つい先ほどまで彼女が居たのは、王都の一角にあるとある細工師の店だった。以前兄のクライドがその店を訪れ、クラーク公爵家の使用人だったエッカルトという男について調査をしていた。
「まさかの方でしたわね」
誰にも聞かれていないと承知しているリリアナは、小さく呟く。
店主にはエッカルトの行方を妹のために探し求めていたという体を取ったが、実際のリリアナは一切捜索などしていなかった。クライドも当然、調査などしていない。遺品となるであろう腕輪を妹のアニーに手渡して終わりである。
唐突に行方を晦ました平民の調査など、その程度のものだ。クライドが違和感を持たなければ、エッカルトの行方自体捜査されず、そして細工師の元に預けられた腕輪もそのまま店の片隅で埃をかぶったまま忘れ去られていただろう。

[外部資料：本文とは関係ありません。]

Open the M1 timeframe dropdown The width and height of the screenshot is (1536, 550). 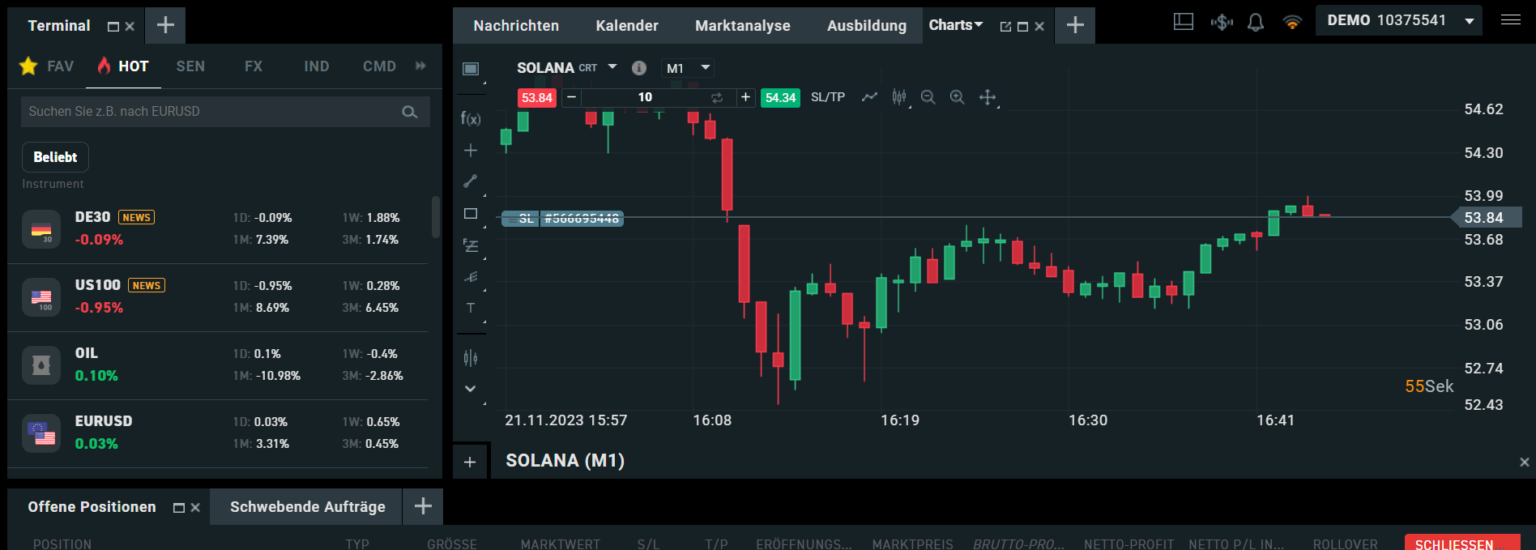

ソファーに腰掛けたリリアナは、何気なく手元の書類入れに目を向ける。リリアナは、普段は殆ど表情を変えない。たいていは微笑を浮かべているだけだ。感情に慣れないリリアナは、相手に感情を読み取らせないという貴族の姿勢を免罪符に、常に穏やかな心と態度を保つよう心掛けていた。
だからこそ、たとえ店主を欺くための擬態とはいえ表情に変化を持たせるのは疲労が溜まる。
だが、それと同時に店主の答えはリリアナの心へ多かれ少なかれ衝撃を与えていた。
「もう一人の方なら、まだ納得は出来たのですけれど――此方でしたか」
リリアナが用意した似顔絵は、リリアナの見たものをそのまま魔術で書き起こしたものだった。一人は既に死に、もう一人はまだ生きている人物だ。
溜息混じりに、リリアナは二枚の絵を魔術で消滅させる。
リリアナが訪ねた細工師は、エッカルトと聞いて生きている人物を指し示した――死んだ人物がエッカルトだと言われたらまだ納得出来たものを、エッカルトが生きているのだとしたら話は複雑になる。過去の亡霊が、未だにこの地上を彷徨っているのだ。
「それにしても、細工師は全く迷っておりませんでしたわね。だいぶ時間が経っているはずですけれど――顔が変わっていないのかしら」
一人ぼやくように呟きながらも、リリアナの頭は素早く回転していた。とはいえ、睡眠不足が祟ってどこか精彩は欠いている。
エッカルトだと、細工師が示した似顔絵――そこに描かれていた男は、今は当然のことながら“エッカルト”とは名乗っていない。
今の彼はフィリップと呼ばれ、クラーク公爵家の執事として働いていた。